2.3RhoA/ROCK /HIF1α通路相關蛋白表達情況培養24 h后,索拉非尼組和蟾毒靈聯合索拉非尼組肝癌HepG2細胞中RhoA、ROCK1、ROCK2、HIF1α蛋白相對表達量均明顯低于空白對照組(P均<0.05),且蟾毒靈聯合索拉非尼組各蛋白相對表達量均明顯低于蟾毒靈組和索拉非尼組(P均<0.05);蟾毒靈組各蛋白相對表達量與空白對照組比較差異均無統計學意義(P均>0.05)。見圖3。

3 討 論

蟾毒靈是從中藥蟾酥中提取的主要活性單體之一。《本草綱目》記載:“蟾酥治發背疔瘡,一切惡腫。”《本草匯言》記載:“蟾酥療疳積,消臌脹,解疔毒之藥也,能化解一切瘀郁壅滯諸疾,如積毒、積塊、積膿、內疔癰腫之證,有攻毒拔毒之功也。”可見在古時人們就意識到蟾酥抗惡性瘡瘍、癌腫的作用。
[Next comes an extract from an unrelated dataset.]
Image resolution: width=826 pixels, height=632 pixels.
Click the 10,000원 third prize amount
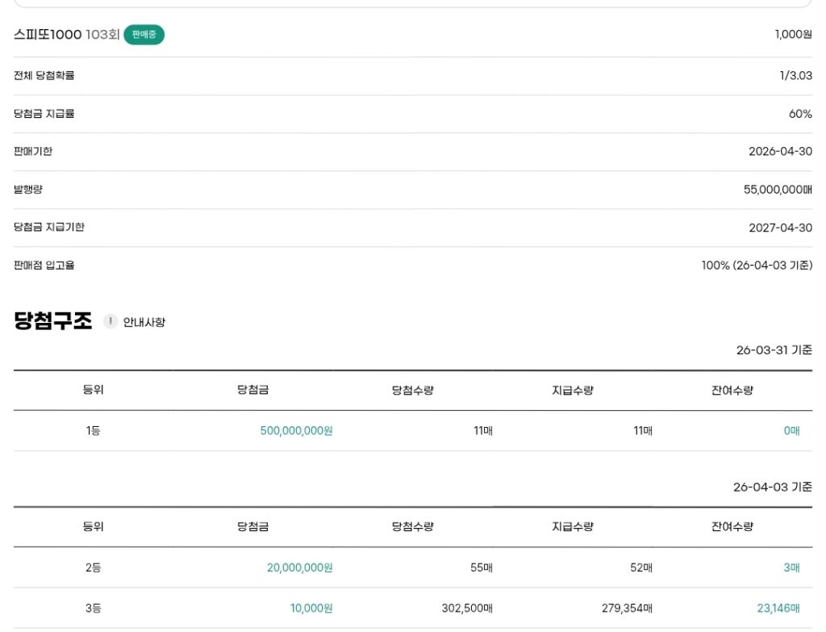[311, 608]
基礎研究發現,蟾毒靈可抑制雞胚尿囊膜模型的血管生成,抑制內皮細胞參與的芽生性血管新生[9]。Wang等[10]研究發現,蟾毒靈能夠通過調控Akt/VEGF信號增強索拉非尼的抗內皮細胞參與的血管生成。可見,抗血管生成是蟾毒靈與索拉非尼發揮協同抗腫瘤作用的重要機制。

腫瘤缺氧微環境是促進腫瘤血管新生的重要激發因素,HIF1α在腫瘤細胞對缺氧微環境的適應性反應中起到重要作用。既往研究發現,缺氧環境培養顯著增強了HepG2細胞的成管能力,同時增加了Notch1和血管內皮鈣黏蛋白的表達,還可誘導 Bcl-2和Twist1共表達,在體外和體內均能增強肝癌細胞的上皮間質轉化(EMT)過程和促進血管新生[11-12]。任光明[13]研究發現,華蟾素聯合放化療治療晚期肺癌患者,可顯著降低血清HIF1α水平,抑制腫瘤血管新生。本研究發現,蟾毒靈聯合索拉非尼對HIF1α的表達亦有明顯抑制作用,逆轉腫瘤缺氧微環境可能是蟾毒靈聯合索拉非尼協同抑制肝癌細胞侵襲、轉移的機制之一。

ROCK1、ROCK2是RhoA的下游靶點,ROCK是腫瘤細胞血管生成擬態形成的關鍵因子[14]。楊錦秀[15]研究發現,RhoA/ROCK信號通路能通過干預AngⅡ的表達發揮對體外血管形成的抑制作用;奚嬌嬌[16]報道,黃酮類化合物能通過抑制RhoA/ROCK信號通路改善腦缺氧缺血損傷;梅曉峰[17]研究發現,麝香烏龍丸能通過干預RhoA/ROCK信號通路,減輕機體微血管屏障的損傷。ROCK2作為HIF1α的上游,參與HIF1α在缺氧條件下的調控,RhoA/ROCK2信號通路通過HIF1α穩定和EMT激活p-Vimentin (Ser72和56)參與缺氧誘導的肝癌血管新生[4],抑制RhoA/ROCK信號通路,能夠抑制肝癌細胞的生長、轉移及血管生成擬態的形成[18-19]。本實驗結果顯示,蟾毒靈單獨用藥時并未表現出對RhoA/ROCK/HIF1α通路相關靶點的抑制作用,聯合索拉非尼后則表現出顯著的抑制作用,且比索拉非尼單藥用藥抑制作用增強。提示蟾毒靈聯合索拉非尼抑制肝癌細胞增殖、遷移及侵襲的機制可能為通過下調RhoA、ROCK1、ROCK2表達,抑制HIF1α的激活,從而逆轉腫瘤缺氧微環境對肝癌細胞的影響,最終抑制肝癌的復發轉移。

綜上所述,蟾毒靈聯合索拉非尼抗肝癌HepG2細胞增殖、遷移及侵襲的作用與調控RhoA/ROCK/HIF1α信號通路有關,為中晚期肝癌聯合診療提供了基礎研究依據,然而尚需開展體內實驗研究,對蟾毒靈聯合索拉非尼抑制肝癌復發轉移的機制進行進一步驗證。

利益沖突:所有作者均聲明不存在利益沖突。